- _WHAT YOU NEED TO DO_
Please set down every entry below exactly as given.

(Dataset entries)
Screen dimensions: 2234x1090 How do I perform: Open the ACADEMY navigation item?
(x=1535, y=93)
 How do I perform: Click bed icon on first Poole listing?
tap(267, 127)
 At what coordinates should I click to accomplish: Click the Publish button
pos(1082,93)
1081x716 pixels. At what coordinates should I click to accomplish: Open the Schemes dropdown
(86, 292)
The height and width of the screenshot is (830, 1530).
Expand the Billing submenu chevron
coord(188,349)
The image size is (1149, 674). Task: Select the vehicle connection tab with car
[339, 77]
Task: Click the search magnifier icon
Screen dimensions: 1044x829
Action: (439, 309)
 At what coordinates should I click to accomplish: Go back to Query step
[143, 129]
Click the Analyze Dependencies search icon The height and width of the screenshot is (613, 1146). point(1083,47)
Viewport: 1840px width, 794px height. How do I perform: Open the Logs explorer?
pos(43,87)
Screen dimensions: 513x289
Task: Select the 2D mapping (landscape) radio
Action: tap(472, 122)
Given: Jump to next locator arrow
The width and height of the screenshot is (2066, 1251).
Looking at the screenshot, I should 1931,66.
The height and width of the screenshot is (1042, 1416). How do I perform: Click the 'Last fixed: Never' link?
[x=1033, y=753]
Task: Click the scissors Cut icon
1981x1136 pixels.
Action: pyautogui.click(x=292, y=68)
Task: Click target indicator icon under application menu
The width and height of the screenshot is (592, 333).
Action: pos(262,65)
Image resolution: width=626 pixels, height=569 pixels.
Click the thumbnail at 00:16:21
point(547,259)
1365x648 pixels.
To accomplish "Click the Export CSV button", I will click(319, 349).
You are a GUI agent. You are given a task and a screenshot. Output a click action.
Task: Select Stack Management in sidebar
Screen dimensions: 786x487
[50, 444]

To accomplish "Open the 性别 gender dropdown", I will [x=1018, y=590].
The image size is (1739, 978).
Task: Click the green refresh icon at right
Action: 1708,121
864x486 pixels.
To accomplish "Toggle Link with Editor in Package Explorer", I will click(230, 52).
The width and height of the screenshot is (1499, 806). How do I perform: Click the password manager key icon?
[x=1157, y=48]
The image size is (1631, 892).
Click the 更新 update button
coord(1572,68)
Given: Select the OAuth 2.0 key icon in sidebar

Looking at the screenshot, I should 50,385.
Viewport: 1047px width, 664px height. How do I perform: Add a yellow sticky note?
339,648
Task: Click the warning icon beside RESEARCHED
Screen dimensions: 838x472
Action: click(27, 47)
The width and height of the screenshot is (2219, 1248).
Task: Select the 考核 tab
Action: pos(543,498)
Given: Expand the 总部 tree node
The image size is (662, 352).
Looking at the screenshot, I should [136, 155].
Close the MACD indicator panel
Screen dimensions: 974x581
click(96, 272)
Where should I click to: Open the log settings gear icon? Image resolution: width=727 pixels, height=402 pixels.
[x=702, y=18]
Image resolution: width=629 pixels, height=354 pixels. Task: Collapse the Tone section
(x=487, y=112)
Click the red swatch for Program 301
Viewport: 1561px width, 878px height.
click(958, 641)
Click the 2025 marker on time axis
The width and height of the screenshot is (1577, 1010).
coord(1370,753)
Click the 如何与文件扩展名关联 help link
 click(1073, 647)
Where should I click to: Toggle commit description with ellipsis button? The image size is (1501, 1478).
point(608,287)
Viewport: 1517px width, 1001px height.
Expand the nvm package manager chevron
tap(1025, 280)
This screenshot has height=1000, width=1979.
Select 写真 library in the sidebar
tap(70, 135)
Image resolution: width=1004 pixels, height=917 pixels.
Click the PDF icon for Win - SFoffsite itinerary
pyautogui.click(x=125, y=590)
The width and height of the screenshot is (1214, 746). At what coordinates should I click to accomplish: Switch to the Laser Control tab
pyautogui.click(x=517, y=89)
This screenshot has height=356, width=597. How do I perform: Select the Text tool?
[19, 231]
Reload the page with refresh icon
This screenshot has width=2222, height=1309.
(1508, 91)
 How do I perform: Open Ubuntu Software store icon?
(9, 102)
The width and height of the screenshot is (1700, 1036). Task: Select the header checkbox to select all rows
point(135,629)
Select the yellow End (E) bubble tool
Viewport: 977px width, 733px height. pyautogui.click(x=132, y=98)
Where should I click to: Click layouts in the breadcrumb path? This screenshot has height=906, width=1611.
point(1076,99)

- _RESPONSE BELOW_
Screen dimensions: 2234x1090 How do I perform: Open the ACADEMY navigation item?
(x=1535, y=93)
 How do I perform: Click bed icon on first Poole listing?
tap(267, 127)
 At what coordinates should I click to accomplish: Click the Publish button
pos(1082,93)
1081x716 pixels. At what coordinates should I click to accomplish: Open the Schemes dropdown
(86, 292)
The height and width of the screenshot is (830, 1530).
Expand the Billing submenu chevron
coord(188,349)
The image size is (1149, 674). Task: Select the vehicle connection tab with car
[339, 77]
Task: Click the search magnifier icon
Screen dimensions: 1044x829
Action: (439, 309)
 At what coordinates should I click to accomplish: Go back to Query step
[143, 129]
Click the Analyze Dependencies search icon The height and width of the screenshot is (613, 1146). point(1083,47)
Viewport: 1840px width, 794px height. How do I perform: Open the Logs explorer?
pos(43,87)
Screen dimensions: 513x289
Task: Select the 2D mapping (landscape) radio
Action: tap(472, 122)
Given: Jump to next locator arrow
The width and height of the screenshot is (2066, 1251).
Looking at the screenshot, I should 1931,66.
The height and width of the screenshot is (1042, 1416). How do I perform: Click the 'Last fixed: Never' link?
[x=1033, y=753]
Task: Click the scissors Cut icon
1981x1136 pixels.
Action: pyautogui.click(x=292, y=68)
Task: Click target indicator icon under application menu
The width and height of the screenshot is (592, 333).
Action: pos(262,65)
Image resolution: width=626 pixels, height=569 pixels.
Click the thumbnail at 00:16:21
point(547,259)
1365x648 pixels.
To accomplish "Click the Export CSV button", I will click(319, 349).
You are a GUI agent. You are given a task and a screenshot. Output a click action.
Task: Select Stack Management in sidebar
Screen dimensions: 786x487
[50, 444]

To accomplish "Open the 性别 gender dropdown", I will [x=1018, y=590].
The image size is (1739, 978).
Task: Click the green refresh icon at right
Action: 1708,121
864x486 pixels.
To accomplish "Toggle Link with Editor in Package Explorer", I will click(230, 52).
The width and height of the screenshot is (1499, 806). How do I perform: Click the password manager key icon?
[x=1157, y=48]
The image size is (1631, 892).
Click the 更新 update button
coord(1572,68)
Given: Select the OAuth 2.0 key icon in sidebar

Looking at the screenshot, I should 50,385.
Viewport: 1047px width, 664px height. How do I perform: Add a yellow sticky note?
339,648
Task: Click the warning icon beside RESEARCHED
Screen dimensions: 838x472
Action: click(27, 47)
The width and height of the screenshot is (2219, 1248).
Task: Select the 考核 tab
Action: pos(543,498)
Given: Expand the 总部 tree node
The image size is (662, 352).
Looking at the screenshot, I should [136, 155].
Close the MACD indicator panel
Screen dimensions: 974x581
click(96, 272)
Where should I click to: Open the log settings gear icon? Image resolution: width=727 pixels, height=402 pixels.
[x=702, y=18]
Image resolution: width=629 pixels, height=354 pixels. Task: Collapse the Tone section
(x=487, y=112)
Click the red swatch for Program 301
Viewport: 1561px width, 878px height.
click(958, 641)
Click the 2025 marker on time axis
The width and height of the screenshot is (1577, 1010).
coord(1370,753)
Click the 如何与文件扩展名关联 help link
 click(1073, 647)
Where should I click to: Toggle commit description with ellipsis button? The image size is (1501, 1478).
point(608,287)
Viewport: 1517px width, 1001px height.
Expand the nvm package manager chevron
tap(1025, 280)
This screenshot has height=1000, width=1979.
Select 写真 library in the sidebar
tap(70, 135)
Image resolution: width=1004 pixels, height=917 pixels.
Click the PDF icon for Win - SFoffsite itinerary
pyautogui.click(x=125, y=590)
The width and height of the screenshot is (1214, 746). At what coordinates should I click to accomplish: Switch to the Laser Control tab
pyautogui.click(x=517, y=89)
This screenshot has height=356, width=597. How do I perform: Select the Text tool?
[19, 231]
Reload the page with refresh icon
This screenshot has width=2222, height=1309.
(1508, 91)
 How do I perform: Open Ubuntu Software store icon?
(9, 102)
The width and height of the screenshot is (1700, 1036). Task: Select the header checkbox to select all rows
point(135,629)
Select the yellow End (E) bubble tool
Viewport: 977px width, 733px height. pyautogui.click(x=132, y=98)
Where should I click to: Click layouts in the breadcrumb path? This screenshot has height=906, width=1611.
point(1076,99)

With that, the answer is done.